It Ain’t just Africa that Suffers from Desertification
2007 is quickly coming to a close, and for the environmental community that means two big meetings are about to occur. The first begins tomorrow (Monday the 12th) in the Mediterranean port city of Valencia, Spain. It is the meeting of the Nobel winning Intergovernmental Panel on Climate Change (IPCC), and they are coming together to make a concise report on global warming.
From their official site, a snappy little video plays explaining just what has come together to make this report. The fourth volume will be a condensed and concise version of three massive volumes released this year that contains our current knowledge on global warming. It contains more than 2500 scientific expert reviews, authored by more than 800 experts.
The fourth and final report will be the end result of six years work for more than 450 lead authors from over a hundred and thirty countries.
And the tag line that every news agency is running with: “When the world’s paramount experts on global warming gather in Spain next week, they will not have to travel far to witness the impact of rising temperatures.”
“Many people think desertification affects only Africa, Asia or Latin America,” Juan Sanchez, a department head at the Centre for Research on Desertification (CIDE) near Valencia. “But we are also at risk.”
Over the past decade we’ve seen Europe suffer massive and tragic heat waves. But the problem is more than random increases in temperature. Most of Spain suffers from dry spells, but recently aridity is becoming more and more of a problem thanks to human development and changing rainfall patterns.
According to CIDE, approximately a seventh of Spain is at risk of desertification. For those of us who get a little lost on what desertification actually is, we once again turn to Wikipedia:
Desertification is the degradation of land in arid, semi arid and dry sub-humid areas resulting from various climatic variations, but primarily from human activities.
The areas most at risk are the Canary Islands, where 57% of the territory is threatened, and two eastern provinces on the Spanish mainland, Valencia (29%) and Murcia (37%). And sadly, unlike some countries at risk, there are areas of Spain that the UN believes are already irreversibly damaged. In fact, the figure sits at six percent of the territory of Spain.
Sadly the European Environment Agency (EEA) believes that Spain will not be the only one to suffer. They predict that by the end of this century, temperatures in Europe will rise by between 2.0 degrees Celsius (3.6 degrees Fahrenheit) and 6.2 C (11.16 F).
The EEA also singled out Spain, southern Italy, Greece and Turkey as areas where lessened rain will soon be the norm, and subsequently reduce water for farms, cities and hydropower plants.
“The Mediterranean is especially vulnerable and faces the threat of large-scale migration and the disruption of local economies,” Italian expert Antonio Navarra of Italy’s National Institute of Geophysics and Vulcanology, told AFP in a recent interview. “We are looking at major impacts that could be put tremendous stress on agriculture, water management, energy production and tourism.”
“In 25 to 50 years,” said Sanchez, “if we do not stop the process of climate change, temperatures will rise, torrential rains will be more intense and erosion will increase.”

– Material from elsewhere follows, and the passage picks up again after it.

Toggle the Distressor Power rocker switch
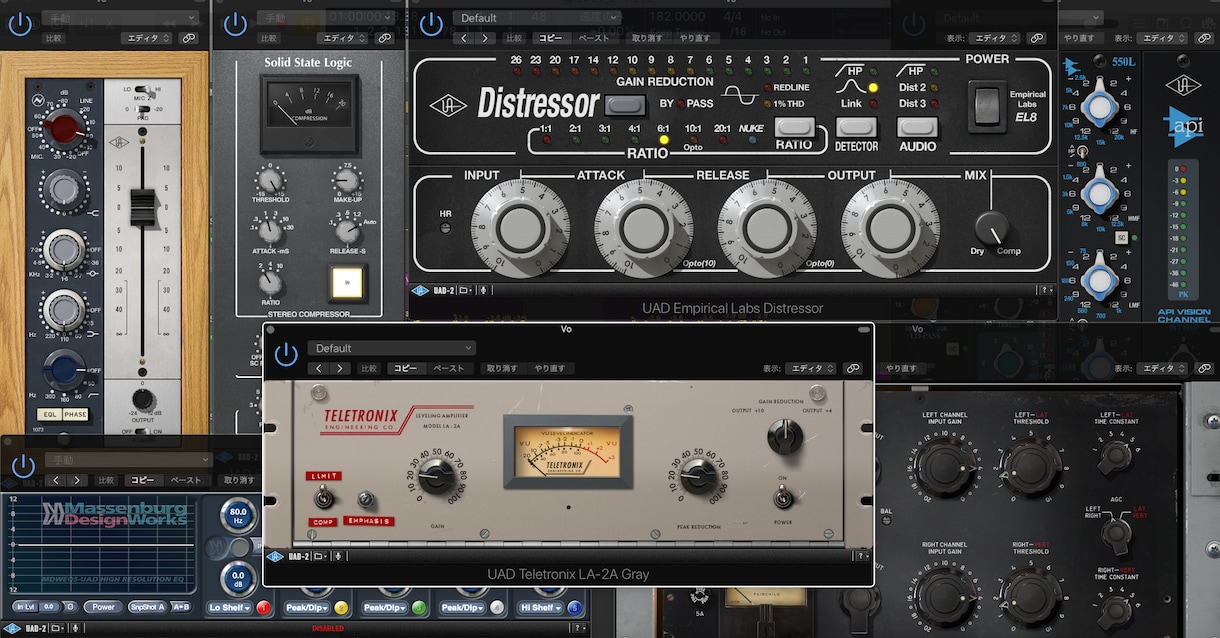 (987, 102)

(Torrential rainfall – following devastating forest fires – washes away already damaged soil, creating the erosion that Sanchez mentions.)
In the lead up to the December global climate change conference in Bali, this report holds special significance. If not for the jokes it will provide John Stewart concerning “cheat sheets” for politicians, then for the combined political power the document will represent.
AFP via PhysOrg - Climate change: Europe’s most arid country battles desertification
Tags: climate-change, desertification, global-warming, U.N.